┌─ RECORDS SHOWN

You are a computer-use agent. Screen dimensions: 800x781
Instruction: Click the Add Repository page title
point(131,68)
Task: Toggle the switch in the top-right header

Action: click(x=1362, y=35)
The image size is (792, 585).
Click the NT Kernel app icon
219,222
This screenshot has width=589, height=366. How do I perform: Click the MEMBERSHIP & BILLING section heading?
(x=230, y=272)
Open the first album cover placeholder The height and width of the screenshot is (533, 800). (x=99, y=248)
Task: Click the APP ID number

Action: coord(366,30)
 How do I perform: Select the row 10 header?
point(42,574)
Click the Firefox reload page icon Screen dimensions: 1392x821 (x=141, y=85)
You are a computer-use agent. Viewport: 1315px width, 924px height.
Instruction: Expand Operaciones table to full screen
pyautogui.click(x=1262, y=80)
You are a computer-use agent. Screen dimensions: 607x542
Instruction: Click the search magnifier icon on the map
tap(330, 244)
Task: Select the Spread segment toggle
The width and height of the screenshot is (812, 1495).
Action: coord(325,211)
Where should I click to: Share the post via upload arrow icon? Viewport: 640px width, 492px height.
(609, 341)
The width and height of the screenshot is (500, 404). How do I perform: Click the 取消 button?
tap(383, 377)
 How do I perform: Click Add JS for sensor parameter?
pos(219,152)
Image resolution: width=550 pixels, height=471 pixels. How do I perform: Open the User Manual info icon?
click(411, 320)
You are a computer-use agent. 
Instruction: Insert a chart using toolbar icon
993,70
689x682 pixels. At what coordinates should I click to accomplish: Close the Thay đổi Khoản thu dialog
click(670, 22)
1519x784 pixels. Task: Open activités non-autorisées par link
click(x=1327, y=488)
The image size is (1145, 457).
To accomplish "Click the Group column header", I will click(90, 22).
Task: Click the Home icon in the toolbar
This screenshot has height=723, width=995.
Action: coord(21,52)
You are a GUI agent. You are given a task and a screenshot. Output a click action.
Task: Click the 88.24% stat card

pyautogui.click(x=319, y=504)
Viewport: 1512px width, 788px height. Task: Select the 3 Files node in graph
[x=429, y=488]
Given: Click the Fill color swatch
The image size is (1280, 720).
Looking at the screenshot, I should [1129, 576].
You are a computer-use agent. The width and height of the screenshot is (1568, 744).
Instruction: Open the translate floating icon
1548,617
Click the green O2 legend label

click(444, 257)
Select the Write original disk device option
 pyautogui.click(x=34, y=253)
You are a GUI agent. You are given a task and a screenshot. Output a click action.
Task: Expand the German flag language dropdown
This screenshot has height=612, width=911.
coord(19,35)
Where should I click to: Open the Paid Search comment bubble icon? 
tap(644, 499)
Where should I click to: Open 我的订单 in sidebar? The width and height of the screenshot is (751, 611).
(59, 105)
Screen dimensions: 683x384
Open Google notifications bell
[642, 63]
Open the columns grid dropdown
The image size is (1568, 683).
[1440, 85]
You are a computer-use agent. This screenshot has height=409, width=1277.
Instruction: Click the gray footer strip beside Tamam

└─

- DIRECTIONS FOR THIS TASK:
Output nothing but the lines from the one with "Where should I click to: Open 我的订单" through the last line above, each exactly as it stands.

- WRITTEN ANSWER:
Where should I click to: Open 我的订单 in sidebar? The width and height of the screenshot is (751, 611).
(59, 105)
Screen dimensions: 683x384
Open Google notifications bell
[642, 63]
Open the columns grid dropdown
The image size is (1568, 683).
[1440, 85]
You are a computer-use agent. This screenshot has height=409, width=1277.
Instruction: Click the gray footer strip beside Tamam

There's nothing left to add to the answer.